7. Las bestias se pelean
Meliadus sonrió detrás de su máscara y apretó la mano que tenía posada sobre el hombro de Plana Mikosevaar cuando las torres de Londra aparecieron a la vista, río arriba.
—Todo está saliendo muy bien —murmuró el barón—. Dentro de muy poco, querida, seréis reina. Ellos no sospechan nada. No pueden sospecharlo. No se ha producido ningún levantamiento como éste desde hace siglos. No están preparados para enfrentarse a él. ¡Cómo maldecirán a los arquitectos que situaron los cuarteles junto al río!
Plana estaba cansada de escuchar el zumbido de los motores y el murmullo de las palas que impulsaban el barco para que siguiera su curso. Ahora se daba cuenta de que una de las virtudes de un barco de vela era su silencio. En cuanto aquellos ruidosos artefactos hubieran servido para su propósito y ella gobernara, no permitiría que ninguno de ellos se acercara a Londra. Volvió a sumirse en sus propios pensamientos y se olvidó de Meliadus y de su plan, se olvidó incluso de que la única razón por la que había aceptado aquel plan era porque no le importaba lo que fuera de ella misma. Volvía a pensar en D'Averc.
Los capitanes de los barcos que iban delante sabían lo que tenían que hacer. Además de disponer de los motores de Kalan, ahora habían sido equipados con el cañón de fuego de Kalan, y sabían cuáles eran sus objetivos: los cuarteles militares de las órdenes del Cerdo, la Rata y la Mosca, alineados a lo largo de las orillas del río, en las afueras de Londra.
El barón Meliadus dio instrucciones al capitán de su barco para que izara el color apropiado, la bandera que daría la señal a todos los demás para que iniciaran el bombardeo.
Londra seguía envuelta en el amanecer, tan tenebrosa como siempre, con sus endemoniadas torres elevándose hacia el cielo parecidas a los dedos agarrotados de millones de hombres enloquecidos.
A aquellas horas de la mañana no habría nadie despierto, excepto los esclavos. Nadie, excepto Taragorm, Kalan y sus hombres, en espera del estruendo de la lucha para ocupar las posiciones que se les habían asignado previamente. Tenían la intención de matar a cuantos pudieran, para después empujar a los demás hacia el palacio, embotellándolos allí, encerrándolos tras los muros, de tal modo que al atardecer ya no tuvieran que verse obligados a seguir atacando varios objetivos, sino sólo uno.
Meliadus sabía que aun cuando tuvieran éxito con este plan, la verdadera lucha no empezaría más que con el ataque al palacio, y que sería difícil apoderarse de él antes de que llegaran refuerzos.
La respiración de Meliadus se aceleró.

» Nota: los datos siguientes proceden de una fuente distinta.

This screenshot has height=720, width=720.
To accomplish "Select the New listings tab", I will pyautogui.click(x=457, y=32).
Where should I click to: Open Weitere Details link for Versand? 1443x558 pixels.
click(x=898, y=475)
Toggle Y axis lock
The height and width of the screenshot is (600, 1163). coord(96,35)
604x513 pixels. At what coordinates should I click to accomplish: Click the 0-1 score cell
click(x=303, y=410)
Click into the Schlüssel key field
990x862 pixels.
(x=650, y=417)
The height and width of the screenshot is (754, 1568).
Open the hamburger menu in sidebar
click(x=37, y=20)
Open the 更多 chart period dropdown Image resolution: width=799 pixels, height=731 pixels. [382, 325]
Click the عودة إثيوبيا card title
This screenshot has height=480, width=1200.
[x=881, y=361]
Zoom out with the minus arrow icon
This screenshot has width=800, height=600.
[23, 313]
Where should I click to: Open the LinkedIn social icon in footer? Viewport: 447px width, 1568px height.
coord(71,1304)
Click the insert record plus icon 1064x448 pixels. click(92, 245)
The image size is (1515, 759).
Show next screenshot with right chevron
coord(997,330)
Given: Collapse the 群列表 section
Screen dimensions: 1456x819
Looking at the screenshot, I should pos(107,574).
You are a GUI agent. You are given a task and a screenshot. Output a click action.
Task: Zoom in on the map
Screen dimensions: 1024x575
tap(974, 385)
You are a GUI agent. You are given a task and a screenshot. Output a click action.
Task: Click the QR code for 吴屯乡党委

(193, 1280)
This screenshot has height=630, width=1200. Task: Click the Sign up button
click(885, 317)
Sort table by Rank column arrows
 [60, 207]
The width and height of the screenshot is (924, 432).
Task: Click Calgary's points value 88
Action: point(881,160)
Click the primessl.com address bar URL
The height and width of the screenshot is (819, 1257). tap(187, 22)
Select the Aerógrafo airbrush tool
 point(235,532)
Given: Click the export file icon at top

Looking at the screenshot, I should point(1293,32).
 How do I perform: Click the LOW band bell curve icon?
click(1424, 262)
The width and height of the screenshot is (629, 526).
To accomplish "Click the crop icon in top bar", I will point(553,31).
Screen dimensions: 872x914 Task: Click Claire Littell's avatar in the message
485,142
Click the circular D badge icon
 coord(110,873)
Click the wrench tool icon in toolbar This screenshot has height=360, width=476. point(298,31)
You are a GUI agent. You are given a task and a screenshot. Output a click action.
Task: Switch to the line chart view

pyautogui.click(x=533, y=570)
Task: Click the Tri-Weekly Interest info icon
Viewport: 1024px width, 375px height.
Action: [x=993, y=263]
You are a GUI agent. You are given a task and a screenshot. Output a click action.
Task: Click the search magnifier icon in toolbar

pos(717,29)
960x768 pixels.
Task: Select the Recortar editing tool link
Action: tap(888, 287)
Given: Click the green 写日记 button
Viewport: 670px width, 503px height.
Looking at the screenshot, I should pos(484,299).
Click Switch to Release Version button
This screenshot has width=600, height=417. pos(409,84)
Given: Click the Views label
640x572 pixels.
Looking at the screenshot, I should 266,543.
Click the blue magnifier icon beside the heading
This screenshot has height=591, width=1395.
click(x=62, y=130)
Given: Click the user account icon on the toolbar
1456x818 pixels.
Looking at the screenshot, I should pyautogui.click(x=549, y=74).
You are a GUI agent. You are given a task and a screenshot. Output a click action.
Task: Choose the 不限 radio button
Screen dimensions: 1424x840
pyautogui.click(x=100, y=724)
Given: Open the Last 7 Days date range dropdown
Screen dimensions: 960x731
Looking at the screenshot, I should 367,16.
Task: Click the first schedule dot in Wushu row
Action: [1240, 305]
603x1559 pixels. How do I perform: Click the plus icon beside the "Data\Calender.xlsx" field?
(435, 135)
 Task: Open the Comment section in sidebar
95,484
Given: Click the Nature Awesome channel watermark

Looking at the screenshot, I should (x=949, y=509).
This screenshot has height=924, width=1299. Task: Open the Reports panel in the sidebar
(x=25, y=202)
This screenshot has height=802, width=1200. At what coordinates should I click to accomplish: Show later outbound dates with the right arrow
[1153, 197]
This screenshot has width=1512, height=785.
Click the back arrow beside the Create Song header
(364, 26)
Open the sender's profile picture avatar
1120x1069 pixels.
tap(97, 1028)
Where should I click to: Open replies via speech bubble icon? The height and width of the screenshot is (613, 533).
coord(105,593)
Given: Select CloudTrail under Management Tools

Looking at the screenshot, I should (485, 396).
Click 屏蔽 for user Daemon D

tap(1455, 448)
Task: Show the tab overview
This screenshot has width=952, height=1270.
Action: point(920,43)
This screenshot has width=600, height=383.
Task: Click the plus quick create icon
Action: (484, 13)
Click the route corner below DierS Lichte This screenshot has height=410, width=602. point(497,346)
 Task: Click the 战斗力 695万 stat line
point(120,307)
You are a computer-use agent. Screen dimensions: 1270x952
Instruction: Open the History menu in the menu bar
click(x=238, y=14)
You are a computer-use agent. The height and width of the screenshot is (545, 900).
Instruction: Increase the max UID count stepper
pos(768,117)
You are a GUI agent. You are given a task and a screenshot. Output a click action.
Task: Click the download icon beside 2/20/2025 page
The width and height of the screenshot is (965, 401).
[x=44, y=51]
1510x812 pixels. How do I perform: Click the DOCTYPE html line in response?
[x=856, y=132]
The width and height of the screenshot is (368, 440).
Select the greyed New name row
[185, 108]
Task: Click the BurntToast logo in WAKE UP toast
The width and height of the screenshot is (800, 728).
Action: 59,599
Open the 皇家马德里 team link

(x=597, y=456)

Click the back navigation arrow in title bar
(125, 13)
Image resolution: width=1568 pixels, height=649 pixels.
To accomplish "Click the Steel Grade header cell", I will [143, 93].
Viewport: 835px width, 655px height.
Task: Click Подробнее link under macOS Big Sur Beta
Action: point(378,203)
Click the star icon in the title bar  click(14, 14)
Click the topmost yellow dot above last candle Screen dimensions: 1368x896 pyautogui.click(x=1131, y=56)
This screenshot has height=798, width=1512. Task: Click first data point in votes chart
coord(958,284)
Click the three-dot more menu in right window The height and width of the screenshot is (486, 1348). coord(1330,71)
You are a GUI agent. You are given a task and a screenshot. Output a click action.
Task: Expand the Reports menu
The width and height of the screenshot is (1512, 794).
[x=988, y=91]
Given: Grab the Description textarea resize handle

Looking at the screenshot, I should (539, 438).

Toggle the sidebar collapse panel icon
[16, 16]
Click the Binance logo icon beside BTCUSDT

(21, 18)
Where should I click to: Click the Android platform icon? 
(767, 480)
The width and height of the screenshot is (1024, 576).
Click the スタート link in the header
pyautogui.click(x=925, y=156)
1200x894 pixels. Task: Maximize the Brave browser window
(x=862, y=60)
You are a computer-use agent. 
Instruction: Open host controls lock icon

Sus ojos refulgieron cuando las bocas de bronce de los cañones escupieron fuego, lanzándolo contra los cuarteles cuyas dotaciones estaban totalmente desprevenidas. En cuestión de pocos segundos el aire de la mañana se llenó con una tremenda explosión cuando uno de los cuarteles saltó por los aires. —¡Qué suerte! —exclamó Meliadus—. Es un presagio espléndido. ¡No había esperado tener un éxito así tan temprano!
Se produjo una segunda explosión —un cuartel situado en la otra orilla del río—, y de los restos de los edificios salieron corriendo los hombres aterrorizados, algunos de ellos tan alarmados que incluso olvidaron recoger sus máscaras. Mientras trataban de abandonar los cuarteles, el cañón de fuego les alcanzó de nuevo, convirtiéndolos en cenizas. Sus gritos y aullidos se extendieron por entre las torres dormidas de Londra… Y ése fue el primer aviso que tuvieron los ciudadanos sobre lo que ocurría.
Las máscaras de la orden del Lobo se volvieron para mirar a las de la orden del Buitre con una silenciosa satisfacción, mientras contemplaban la carnicería que se estaba produciendo en las orillas. Los cerdos y las ratas se apresuraban a buscar refugio…, y las moscas se parapetaron tras los edificios más cercanos, tratando de resistir. Los pocos que habían llevado consigo sus lanzas de fuego empezaron a disparar.
Había empezado la pelea entre las bestias.
Aquello formaba parte del modelo de destino puesto en movimiento por Meliadus cuando, al abandonar el castillo de Brass, juró por el Bastón Rúnico.
Pero en aquellos momentos, nadie habría sido capaz de saber cómo se resolvería la situación, ni quién sería el que se alzaría con la victoria: Huon, Meliadus o Hawkmoon.